Using interest rate parity: $$F_0 = S_0 \frac{1+r_{C2}}{1+r_{C1}}$$
I solve for $r_{C2} = 0.8349\%$.
However, I am told that the right answer is $0.8486\%$.
Which should be the implied interest rate in currency C1. Am I crazy or missing something?

Do I need to consider FX basis?

EDIT
If I use ACT/360 for C1 and ACT/365 for C2 with $ACT=365$ I get actually pretty close $(0.8483\%)$. Is that it? Is the difference caused by daycount?

C1 is USD
C2 is HKD
(I believe these are the correct day-count convention based on a paper by UBS). Not sure where to find the "official" declaration.

well, its impossible to say if you dont tell us which day count conventions must be applied. The question, wherever it is coming from should make a mention of that.
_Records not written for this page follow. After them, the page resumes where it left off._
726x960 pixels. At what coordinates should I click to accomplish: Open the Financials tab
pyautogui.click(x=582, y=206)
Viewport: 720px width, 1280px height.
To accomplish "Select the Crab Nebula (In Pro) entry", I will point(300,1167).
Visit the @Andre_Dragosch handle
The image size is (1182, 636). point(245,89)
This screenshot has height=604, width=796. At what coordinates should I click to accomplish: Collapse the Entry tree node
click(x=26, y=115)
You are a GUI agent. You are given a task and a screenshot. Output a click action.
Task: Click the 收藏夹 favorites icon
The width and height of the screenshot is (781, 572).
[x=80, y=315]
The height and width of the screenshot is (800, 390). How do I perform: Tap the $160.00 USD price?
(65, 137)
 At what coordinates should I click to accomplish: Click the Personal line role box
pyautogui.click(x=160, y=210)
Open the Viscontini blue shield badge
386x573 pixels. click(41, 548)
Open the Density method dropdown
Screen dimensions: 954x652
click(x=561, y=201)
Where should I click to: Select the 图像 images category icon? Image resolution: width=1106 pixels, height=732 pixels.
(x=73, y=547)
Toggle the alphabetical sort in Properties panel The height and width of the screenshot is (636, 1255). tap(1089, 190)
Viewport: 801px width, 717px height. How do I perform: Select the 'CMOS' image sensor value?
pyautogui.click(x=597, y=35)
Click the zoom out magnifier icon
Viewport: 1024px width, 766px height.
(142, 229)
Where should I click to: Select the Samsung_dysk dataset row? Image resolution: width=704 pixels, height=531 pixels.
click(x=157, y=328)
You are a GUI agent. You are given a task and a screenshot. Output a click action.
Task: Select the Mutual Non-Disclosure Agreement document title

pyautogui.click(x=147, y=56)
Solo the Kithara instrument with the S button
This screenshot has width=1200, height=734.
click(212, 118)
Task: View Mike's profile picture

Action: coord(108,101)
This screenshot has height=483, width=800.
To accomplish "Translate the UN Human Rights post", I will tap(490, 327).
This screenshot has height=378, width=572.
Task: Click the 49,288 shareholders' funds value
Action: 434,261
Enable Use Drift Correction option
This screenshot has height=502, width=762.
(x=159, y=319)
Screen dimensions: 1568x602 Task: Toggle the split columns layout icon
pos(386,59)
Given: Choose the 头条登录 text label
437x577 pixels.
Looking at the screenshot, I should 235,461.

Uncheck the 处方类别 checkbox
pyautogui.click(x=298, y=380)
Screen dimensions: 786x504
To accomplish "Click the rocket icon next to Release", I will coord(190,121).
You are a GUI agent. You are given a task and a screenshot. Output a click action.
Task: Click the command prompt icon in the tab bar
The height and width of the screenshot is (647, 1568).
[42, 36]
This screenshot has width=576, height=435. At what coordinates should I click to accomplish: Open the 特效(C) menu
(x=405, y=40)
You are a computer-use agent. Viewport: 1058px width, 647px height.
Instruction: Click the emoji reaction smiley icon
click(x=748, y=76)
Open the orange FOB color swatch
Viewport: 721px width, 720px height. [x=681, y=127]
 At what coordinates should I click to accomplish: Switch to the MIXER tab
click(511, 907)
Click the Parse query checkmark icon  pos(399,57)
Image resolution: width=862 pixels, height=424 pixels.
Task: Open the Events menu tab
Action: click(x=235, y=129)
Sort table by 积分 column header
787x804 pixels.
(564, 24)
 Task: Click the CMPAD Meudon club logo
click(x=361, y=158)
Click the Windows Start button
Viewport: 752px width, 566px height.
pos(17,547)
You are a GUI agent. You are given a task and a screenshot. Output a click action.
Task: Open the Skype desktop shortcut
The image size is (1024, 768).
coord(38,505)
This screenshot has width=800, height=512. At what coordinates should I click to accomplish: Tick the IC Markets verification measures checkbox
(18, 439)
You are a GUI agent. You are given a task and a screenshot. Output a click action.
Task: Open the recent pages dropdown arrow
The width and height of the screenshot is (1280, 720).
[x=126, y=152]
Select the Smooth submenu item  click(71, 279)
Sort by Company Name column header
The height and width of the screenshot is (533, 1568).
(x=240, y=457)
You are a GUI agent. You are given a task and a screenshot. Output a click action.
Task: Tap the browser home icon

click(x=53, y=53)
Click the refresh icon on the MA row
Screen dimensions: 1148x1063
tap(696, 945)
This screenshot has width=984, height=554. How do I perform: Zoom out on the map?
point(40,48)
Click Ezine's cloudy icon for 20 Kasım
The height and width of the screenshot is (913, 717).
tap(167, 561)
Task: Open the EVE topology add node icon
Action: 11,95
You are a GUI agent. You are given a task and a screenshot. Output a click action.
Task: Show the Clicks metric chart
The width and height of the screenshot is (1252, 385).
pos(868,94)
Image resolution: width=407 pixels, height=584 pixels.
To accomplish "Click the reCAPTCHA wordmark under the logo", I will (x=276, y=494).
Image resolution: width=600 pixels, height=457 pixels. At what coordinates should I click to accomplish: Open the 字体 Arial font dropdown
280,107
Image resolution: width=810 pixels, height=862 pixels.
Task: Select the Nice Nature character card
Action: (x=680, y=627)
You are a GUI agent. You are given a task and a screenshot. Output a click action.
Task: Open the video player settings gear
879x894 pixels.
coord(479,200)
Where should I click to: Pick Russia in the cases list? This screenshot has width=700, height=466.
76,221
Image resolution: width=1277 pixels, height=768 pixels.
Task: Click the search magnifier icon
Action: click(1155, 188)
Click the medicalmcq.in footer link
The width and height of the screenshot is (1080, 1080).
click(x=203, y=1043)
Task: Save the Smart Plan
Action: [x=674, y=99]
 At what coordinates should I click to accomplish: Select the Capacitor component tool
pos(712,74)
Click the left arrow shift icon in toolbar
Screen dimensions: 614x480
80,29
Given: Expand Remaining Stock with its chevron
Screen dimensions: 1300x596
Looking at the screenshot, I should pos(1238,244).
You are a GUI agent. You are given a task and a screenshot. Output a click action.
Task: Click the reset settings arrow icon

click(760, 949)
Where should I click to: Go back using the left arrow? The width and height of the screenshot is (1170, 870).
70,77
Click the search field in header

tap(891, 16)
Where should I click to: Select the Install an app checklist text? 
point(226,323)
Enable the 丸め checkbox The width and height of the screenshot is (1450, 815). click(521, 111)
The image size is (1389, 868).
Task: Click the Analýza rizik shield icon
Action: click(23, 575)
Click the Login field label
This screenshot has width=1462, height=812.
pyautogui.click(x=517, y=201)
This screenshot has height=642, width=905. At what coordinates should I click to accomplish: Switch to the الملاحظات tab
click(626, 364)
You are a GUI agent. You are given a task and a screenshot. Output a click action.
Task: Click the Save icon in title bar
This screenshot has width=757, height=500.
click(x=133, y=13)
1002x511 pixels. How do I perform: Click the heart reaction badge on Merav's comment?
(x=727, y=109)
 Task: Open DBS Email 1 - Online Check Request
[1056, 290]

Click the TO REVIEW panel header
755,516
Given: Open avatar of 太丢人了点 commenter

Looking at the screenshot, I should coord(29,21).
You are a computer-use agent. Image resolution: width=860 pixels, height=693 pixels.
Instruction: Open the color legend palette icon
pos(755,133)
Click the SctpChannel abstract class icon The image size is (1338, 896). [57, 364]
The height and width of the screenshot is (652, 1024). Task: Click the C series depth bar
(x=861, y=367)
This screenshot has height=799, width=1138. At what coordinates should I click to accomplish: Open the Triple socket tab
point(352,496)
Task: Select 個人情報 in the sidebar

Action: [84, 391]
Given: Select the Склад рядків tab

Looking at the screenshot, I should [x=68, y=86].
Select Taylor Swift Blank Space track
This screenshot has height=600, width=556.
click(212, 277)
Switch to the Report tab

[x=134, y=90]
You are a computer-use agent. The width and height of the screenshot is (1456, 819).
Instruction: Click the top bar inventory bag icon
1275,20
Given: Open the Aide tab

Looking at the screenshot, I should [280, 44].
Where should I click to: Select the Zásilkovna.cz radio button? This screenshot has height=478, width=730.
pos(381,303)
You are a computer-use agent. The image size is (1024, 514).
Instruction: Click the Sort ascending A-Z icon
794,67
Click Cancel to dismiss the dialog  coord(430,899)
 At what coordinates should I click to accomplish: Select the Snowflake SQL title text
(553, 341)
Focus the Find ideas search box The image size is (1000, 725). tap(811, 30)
Apologies. I clarified the currencies in the edit.

8 years ago

Because the day count of your inquired date is 366 days:

• Hkd daycount is act/365 therefore 366/365
• Usd daycount is act/360 therefore 366/360

$$\frac{7.7487}{7.7587} = \frac{1+r_2(\frac{366}{365})}{1+0.00965×\frac{366}{360}}$$

Solving for $r_2 = 0.8486$.

Awesome! How did you find out the conventions? Thanks.